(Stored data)

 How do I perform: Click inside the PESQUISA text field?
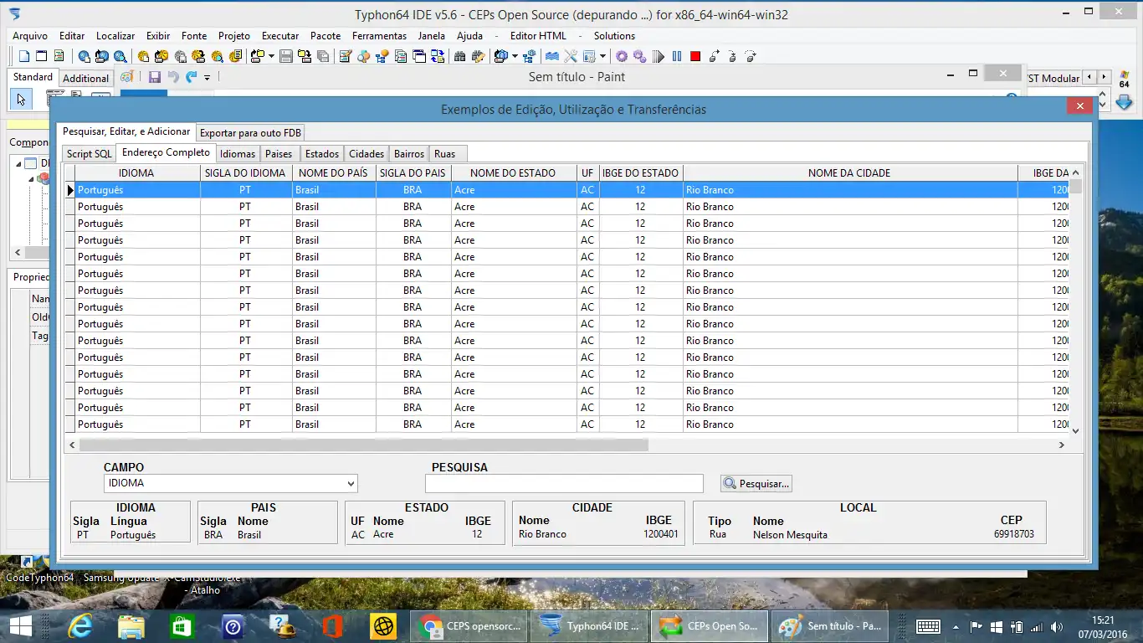[563, 484]
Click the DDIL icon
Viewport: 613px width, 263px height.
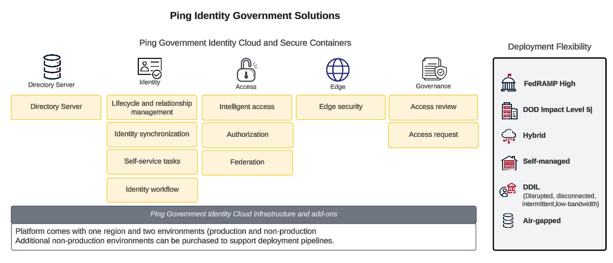pos(508,190)
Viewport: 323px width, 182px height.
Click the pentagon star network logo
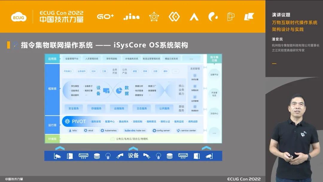coord(154,17)
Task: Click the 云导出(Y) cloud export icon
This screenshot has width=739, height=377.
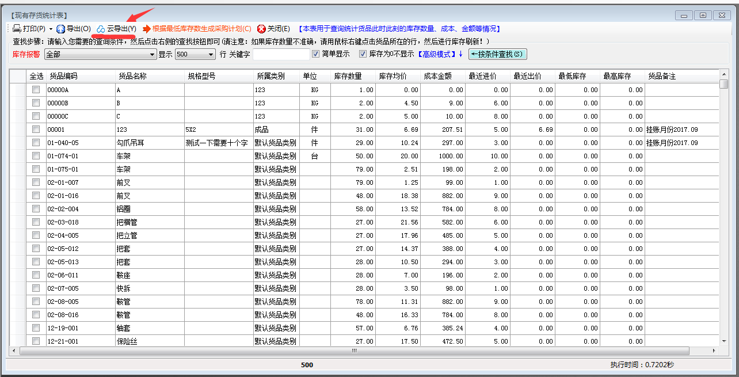Action: 101,28
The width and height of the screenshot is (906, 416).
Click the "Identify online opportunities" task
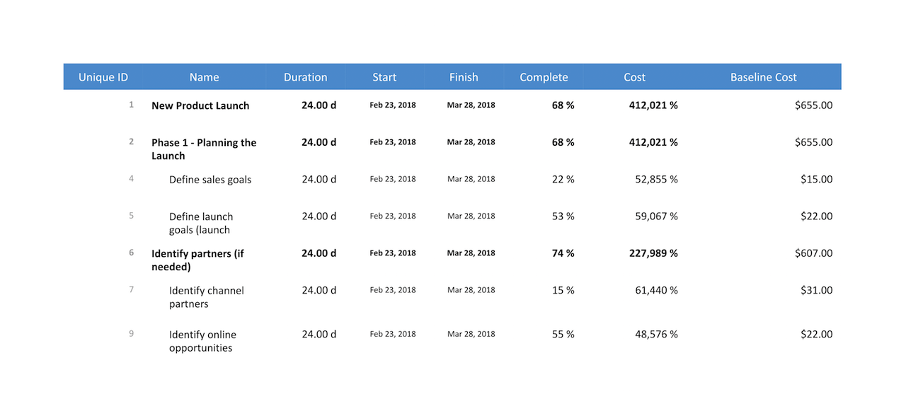(x=202, y=341)
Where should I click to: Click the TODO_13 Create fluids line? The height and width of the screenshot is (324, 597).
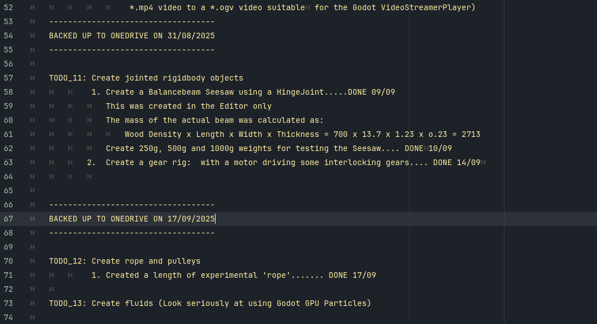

What this task involves: Look above for the line with "Click the DDIL icon" and the line with "The width and". Copy them and every line between, exactly, but no pictures.

Solution to the exercise:
Click the DDIL icon
Viewport: 613px width, 263px height.
pos(508,190)
Viewport: 323px width, 182px height.
Click the pentagon star network logo
coord(154,17)
Task: Click the 云导出(Y) cloud export icon
This screenshot has width=739, height=377.
Action: 101,28
The width and height of the screenshot is (906, 416).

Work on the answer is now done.